Genetic studies of hearing loss have been successful in isolated populations and consanguineous families. Present study is based on ten families (A-J) from remote areas of Pakistan, segregating non-syndromic recessive hearing loss. The patients hearing loss was prelingual, varied from severe to profound, and was not caused by inflammatory middle ear disease or environmental factors. Linkage in the families was initially searched by using polymorphic micro satellite markers located within the genetic intervals of the known hearing loss loci. Linkage to these known loci was conclusively excluded in three families (A, B, C) by the detection of heterozygotes for the microsatellite markers in the affected individuals. Seven other families (D, E, F, G, H, I, J) showed linkage to establish known deafness loci.
After excluding the disorder in the three families (A, B, C) from linkage to the known deafness chromosomal regions, a genome-wide screening was undertaken using a panel of 390 fluorescently labeled simple tandem repeat (STRP) markers located on autosomes and X and Y chromosomes. In family A, genome-wide search with micro satellite markers detected the linkage between a novel hearing loss locus DFNB68 and markers on chromosome 19p 13.3-13.11. A maximum two-point LOD score of 3.28 and multipoint LOD score of 4.58 was obtained at marker D19S586. Saturation of the region with additional markers and examination of haplotypes defined a critical region of about 23.66 cM flanked by markers D 19S 1 034 and D19S199.
In family B genome scan revealed a potential autosomal recessive deafness locus on chromosome 12q23 .1-q23.3. Two-point and multipoint analysis generated LOD scores of 1.43 and 1.82, respectively. Expected LOD score that could be obtained in this family was 2.05. Haplotype analysis placed the region in a 10.55 cM genetic interval between the markers D12S1063 and D12S353. In family C, the linkage data obtained from genome scan and further saturation of the two chromosomal regions (ATA78D02 and D9S1120) with additional markers failed to define a region harboring a causative gene for deafness.
In family D linkage was established with DFNB6 locus harboring TMIE gene. All the 4 exons of TMIE gene were PCR amplified and sequenced directly in an ABI Prism 310 automated DNA sequencer. A novel sequence variant (c.92A>G) was identified in exon 1 of the TMIE gene, resulting in the substitution of glutamic acid to glycine (p.E31 G).
In family E, sequencing of the coding exon of connexin 26 gene, which is responsible for hearing loss at DFNB 1 locus, revealed a compound heterozygote mutation in the affected individual. These individuals carried a paternally derived G-to-A transition at nucleotide position 380 (c.380G>A), resulting in arginine to histidine (p.R127H) and a maternally derived G-to-A transition at nucleotide position 457 (c.457G>A), resulting in a missense mutation of valine to isoleucine (p.V153I).

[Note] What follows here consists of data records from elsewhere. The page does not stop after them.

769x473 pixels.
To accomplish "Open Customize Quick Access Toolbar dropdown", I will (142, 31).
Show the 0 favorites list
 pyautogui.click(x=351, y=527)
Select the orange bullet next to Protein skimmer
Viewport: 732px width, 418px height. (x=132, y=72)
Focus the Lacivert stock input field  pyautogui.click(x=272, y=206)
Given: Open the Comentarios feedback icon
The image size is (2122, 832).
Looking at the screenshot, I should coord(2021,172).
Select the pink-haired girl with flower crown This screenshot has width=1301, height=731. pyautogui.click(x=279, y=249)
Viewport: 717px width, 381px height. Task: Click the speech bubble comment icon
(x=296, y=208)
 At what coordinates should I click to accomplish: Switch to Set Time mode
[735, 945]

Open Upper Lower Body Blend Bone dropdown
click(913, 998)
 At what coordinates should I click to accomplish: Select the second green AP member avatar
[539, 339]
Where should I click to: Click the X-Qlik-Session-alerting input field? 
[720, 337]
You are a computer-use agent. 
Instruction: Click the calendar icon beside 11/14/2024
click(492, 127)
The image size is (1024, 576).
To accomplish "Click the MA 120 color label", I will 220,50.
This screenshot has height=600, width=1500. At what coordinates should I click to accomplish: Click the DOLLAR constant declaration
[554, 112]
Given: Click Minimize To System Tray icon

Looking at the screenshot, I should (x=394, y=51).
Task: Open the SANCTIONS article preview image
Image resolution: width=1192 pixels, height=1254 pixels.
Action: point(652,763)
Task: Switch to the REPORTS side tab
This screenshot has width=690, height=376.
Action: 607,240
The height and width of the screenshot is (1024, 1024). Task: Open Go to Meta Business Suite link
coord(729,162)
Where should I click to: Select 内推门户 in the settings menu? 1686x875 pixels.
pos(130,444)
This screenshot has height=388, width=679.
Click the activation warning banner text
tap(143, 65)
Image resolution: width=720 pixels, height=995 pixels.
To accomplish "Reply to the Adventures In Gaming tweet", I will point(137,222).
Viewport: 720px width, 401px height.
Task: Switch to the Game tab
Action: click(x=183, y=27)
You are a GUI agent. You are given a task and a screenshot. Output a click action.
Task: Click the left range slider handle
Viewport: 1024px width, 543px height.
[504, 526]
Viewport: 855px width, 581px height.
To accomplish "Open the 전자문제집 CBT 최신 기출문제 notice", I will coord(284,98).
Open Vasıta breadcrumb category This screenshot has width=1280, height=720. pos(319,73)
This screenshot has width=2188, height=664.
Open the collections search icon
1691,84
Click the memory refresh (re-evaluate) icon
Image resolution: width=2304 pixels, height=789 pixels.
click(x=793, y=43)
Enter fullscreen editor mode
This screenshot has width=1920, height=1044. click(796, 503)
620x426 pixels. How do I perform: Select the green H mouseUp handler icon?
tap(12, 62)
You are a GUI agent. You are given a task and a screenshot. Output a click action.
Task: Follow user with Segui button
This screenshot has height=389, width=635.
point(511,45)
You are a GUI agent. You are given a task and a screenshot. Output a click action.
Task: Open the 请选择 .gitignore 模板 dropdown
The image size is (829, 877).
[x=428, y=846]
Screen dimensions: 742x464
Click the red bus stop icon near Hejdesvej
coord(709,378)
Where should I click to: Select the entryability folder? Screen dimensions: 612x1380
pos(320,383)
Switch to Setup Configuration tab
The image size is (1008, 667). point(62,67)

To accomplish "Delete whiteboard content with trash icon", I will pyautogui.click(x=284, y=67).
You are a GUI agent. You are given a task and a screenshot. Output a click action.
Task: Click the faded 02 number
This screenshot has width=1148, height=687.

Family F showed linkage to DFNB3 locus on chromosome 17p 11.2 harboring MYO15A gene. Nine exons and splice junction sites of MYO15A gene were PCR amplified and sequenced directly. Mutation screening of the nine exons of MYO15A gene failed to detect any known or novel pathogenic allelic variant in this family. The four other families G, H, I and J showed linkage to DFNB2, DFNB17, DFNB9 and DFNB510ci on chromosome 11q13.5, 7q31, 2p22-p23, and 14q12, respectively.